__Task input__:
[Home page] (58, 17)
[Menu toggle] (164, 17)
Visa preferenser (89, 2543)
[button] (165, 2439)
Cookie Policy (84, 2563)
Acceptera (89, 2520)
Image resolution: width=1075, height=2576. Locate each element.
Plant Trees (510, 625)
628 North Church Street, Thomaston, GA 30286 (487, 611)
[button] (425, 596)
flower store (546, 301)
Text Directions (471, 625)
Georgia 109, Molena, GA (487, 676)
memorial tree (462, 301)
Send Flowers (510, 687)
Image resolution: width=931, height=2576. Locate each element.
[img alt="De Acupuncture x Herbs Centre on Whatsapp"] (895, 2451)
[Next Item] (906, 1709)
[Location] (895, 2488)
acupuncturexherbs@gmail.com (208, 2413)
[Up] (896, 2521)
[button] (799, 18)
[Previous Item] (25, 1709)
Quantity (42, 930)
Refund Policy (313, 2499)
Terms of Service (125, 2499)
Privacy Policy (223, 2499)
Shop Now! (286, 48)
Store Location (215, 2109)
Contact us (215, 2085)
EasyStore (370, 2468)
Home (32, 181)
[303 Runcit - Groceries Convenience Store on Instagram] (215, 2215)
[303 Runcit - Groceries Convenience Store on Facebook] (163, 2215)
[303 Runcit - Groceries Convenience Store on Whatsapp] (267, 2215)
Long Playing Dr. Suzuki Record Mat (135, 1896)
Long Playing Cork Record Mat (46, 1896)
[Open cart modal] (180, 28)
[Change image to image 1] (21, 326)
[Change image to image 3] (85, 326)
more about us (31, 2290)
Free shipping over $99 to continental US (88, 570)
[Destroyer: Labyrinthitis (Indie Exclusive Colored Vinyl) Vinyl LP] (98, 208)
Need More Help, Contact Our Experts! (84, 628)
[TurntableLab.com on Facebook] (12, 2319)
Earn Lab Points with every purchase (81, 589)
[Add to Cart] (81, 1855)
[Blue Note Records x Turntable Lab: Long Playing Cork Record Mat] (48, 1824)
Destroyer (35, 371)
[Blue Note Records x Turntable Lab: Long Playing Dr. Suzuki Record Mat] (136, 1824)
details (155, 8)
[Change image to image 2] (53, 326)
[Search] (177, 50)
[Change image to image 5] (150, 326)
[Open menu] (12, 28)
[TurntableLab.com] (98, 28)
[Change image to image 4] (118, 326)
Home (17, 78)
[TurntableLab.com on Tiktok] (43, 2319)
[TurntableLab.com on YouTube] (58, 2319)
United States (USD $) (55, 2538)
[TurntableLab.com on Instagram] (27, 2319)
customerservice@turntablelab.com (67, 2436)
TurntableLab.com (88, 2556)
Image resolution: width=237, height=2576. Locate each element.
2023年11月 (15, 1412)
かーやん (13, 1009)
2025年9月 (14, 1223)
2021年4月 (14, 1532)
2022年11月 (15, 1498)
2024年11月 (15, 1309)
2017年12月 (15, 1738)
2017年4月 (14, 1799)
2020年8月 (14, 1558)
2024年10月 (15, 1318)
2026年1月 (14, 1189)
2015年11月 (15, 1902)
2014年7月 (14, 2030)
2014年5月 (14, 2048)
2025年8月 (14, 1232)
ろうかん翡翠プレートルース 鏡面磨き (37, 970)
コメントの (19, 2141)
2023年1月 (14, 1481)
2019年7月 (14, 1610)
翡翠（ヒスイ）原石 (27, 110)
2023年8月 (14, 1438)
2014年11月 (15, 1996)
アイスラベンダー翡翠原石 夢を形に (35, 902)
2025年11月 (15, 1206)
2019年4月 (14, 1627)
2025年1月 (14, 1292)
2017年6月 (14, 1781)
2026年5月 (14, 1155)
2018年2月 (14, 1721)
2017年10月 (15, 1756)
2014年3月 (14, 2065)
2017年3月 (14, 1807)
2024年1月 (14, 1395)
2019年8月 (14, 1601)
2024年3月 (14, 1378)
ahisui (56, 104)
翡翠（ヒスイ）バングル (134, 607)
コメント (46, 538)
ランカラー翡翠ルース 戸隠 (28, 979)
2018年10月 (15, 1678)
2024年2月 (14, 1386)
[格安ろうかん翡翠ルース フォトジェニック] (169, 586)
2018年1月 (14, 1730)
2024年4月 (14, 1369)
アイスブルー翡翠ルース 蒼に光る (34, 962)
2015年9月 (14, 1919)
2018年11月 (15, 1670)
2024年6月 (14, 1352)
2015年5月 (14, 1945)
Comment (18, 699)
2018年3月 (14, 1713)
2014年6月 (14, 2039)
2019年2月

__About this exercise__: Restate the listing word for word, but only from its first line through the line with "[Add to Cart] (81, 1855)", keeping both end lines.

__Answer for this exercise__:
[Home page] (58, 17)
[Menu toggle] (164, 17)
Visa preferenser (89, 2543)
[button] (165, 2439)
Cookie Policy (84, 2563)
Acceptera (89, 2520)
Image resolution: width=1075, height=2576. Locate each element.
Plant Trees (510, 625)
628 North Church Street, Thomaston, GA 30286 (487, 611)
[button] (425, 596)
flower store (546, 301)
Text Directions (471, 625)
Georgia 109, Molena, GA (487, 676)
memorial tree (462, 301)
Send Flowers (510, 687)
Image resolution: width=931, height=2576. Locate each element.
[img alt="De Acupuncture x Herbs Centre on Whatsapp"] (895, 2451)
[Next Item] (906, 1709)
[Location] (895, 2488)
acupuncturexherbs@gmail.com (208, 2413)
[Up] (896, 2521)
[button] (799, 18)
[Previous Item] (25, 1709)
Quantity (42, 930)
Refund Policy (313, 2499)
Terms of Service (125, 2499)
Privacy Policy (223, 2499)
Shop Now! (286, 48)
Store Location (215, 2109)
Contact us (215, 2085)
EasyStore (370, 2468)
Home (32, 181)
[303 Runcit - Groceries Convenience Store on Instagram] (215, 2215)
[303 Runcit - Groceries Convenience Store on Facebook] (163, 2215)
[303 Runcit - Groceries Convenience Store on Whatsapp] (267, 2215)
Long Playing Dr. Suzuki Record Mat (135, 1896)
Long Playing Cork Record Mat (46, 1896)
[Open cart modal] (180, 28)
[Change image to image 1] (21, 326)
[Change image to image 3] (85, 326)
more about us (31, 2290)
Free shipping over $99 to continental US (88, 570)
[Destroyer: Labyrinthitis (Indie Exclusive Colored Vinyl) Vinyl LP] (98, 208)
Need More Help, Contact Our Experts! (84, 628)
[TurntableLab.com on Facebook] (12, 2319)
Earn Lab Points with every purchase (81, 589)
[Add to Cart] (81, 1855)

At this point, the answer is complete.